Examples of Real-life applications of Neural Networks Neural Networks have been used to solve many problems. This section shows many cases when neural networks were successfully implemented and used.
Computer Virus Detector • IBM Corporation has applied neural networks to the problem of detecting and correcting computer viruses. • IBM’s Anti-Virus program detects and eradicates new viruses automatically. • It works on boot-sector types of viruses and keys off of the stereotypical behaviors that viruses usually exhibit. • The feed-forward back-propagation neural network was used in this application. • New viruses discovered are used in the training set for later versions of the program to make them “smarter.” • The system was modeled after knowledge about the human immune system: IBM uses a decoy program to “attract” a potential virus, rather than have the virus attack the user’s files. • These decoy programs are then immediately tested for infection. If the behavior of the decoy program seems like the program was infected, then the virus is detected on that program and removed wherever it’s found.

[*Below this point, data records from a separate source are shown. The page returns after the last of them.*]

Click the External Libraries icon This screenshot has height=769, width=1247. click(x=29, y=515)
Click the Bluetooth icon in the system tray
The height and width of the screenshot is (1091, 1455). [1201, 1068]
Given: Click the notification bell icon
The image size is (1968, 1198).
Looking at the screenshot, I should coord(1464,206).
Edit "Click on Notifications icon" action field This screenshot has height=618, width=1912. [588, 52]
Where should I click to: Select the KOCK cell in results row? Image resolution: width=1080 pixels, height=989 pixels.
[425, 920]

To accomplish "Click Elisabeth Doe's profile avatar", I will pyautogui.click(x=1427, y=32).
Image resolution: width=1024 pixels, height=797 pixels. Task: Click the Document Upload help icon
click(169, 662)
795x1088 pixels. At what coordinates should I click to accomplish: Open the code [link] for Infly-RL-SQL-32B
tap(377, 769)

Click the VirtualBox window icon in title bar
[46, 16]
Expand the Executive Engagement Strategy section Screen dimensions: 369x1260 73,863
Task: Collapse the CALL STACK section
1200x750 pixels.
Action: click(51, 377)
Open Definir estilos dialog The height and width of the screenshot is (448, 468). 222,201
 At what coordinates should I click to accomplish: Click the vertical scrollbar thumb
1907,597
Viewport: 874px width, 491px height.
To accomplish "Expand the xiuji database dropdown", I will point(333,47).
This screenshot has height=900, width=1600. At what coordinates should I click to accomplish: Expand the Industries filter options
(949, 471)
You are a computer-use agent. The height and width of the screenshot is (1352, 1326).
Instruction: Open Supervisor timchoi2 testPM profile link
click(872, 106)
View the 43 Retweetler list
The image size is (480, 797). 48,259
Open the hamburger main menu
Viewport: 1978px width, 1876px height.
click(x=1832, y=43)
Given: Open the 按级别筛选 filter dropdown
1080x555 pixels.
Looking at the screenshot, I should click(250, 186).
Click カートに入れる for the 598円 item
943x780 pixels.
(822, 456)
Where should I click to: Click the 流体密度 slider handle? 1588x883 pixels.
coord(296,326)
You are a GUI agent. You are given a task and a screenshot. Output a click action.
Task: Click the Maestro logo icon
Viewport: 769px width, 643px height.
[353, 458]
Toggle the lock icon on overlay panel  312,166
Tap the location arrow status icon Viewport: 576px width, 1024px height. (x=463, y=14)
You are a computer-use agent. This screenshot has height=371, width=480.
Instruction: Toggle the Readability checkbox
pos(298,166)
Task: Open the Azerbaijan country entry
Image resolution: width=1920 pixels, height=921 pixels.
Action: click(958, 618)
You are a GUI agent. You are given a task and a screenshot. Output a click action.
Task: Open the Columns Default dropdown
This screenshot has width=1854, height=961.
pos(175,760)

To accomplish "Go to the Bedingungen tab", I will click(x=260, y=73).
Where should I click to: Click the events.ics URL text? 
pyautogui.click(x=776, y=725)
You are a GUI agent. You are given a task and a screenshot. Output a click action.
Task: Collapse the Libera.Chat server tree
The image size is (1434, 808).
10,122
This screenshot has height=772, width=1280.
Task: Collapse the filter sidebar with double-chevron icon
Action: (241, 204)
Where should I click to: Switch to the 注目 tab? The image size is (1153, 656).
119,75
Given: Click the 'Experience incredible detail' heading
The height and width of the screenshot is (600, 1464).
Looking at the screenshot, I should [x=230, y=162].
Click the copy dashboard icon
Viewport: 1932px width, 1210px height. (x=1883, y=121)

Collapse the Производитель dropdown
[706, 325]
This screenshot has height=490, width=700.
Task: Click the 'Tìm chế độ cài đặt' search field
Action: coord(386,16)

Mobile Robot Navigation • Define attractive and repulsive magnetic fields, corresponding to goal position and obstacle, respectively. • They divide a two-dimensional traverse map into small grid cells. Given the goal cell and obstacle cells, the problem is to navigate the two-dimensional mobile robot from an unobstructed cell to the goal quickly, without colliding with any obstacle. • An attracting artificial magnetic field is built for the goal location. They also build a repulsive artificial magnetic field around the boundary of each obstacle. Each neuron, a grid cell, will point to one of its eight neighbors, showing the direction for the movement of the robot.
Noise Removal with a Discrete Hopfield Network • Arun Jagota applies what is called a HcN, a special case of a discrete Hopfield network, to the problem of recognizing a degraded printed word. • HcN is used to process the output of an Optical Character Recognizer, by attempting to remove noise. • A dictionary of words is stored in the HcN and searched.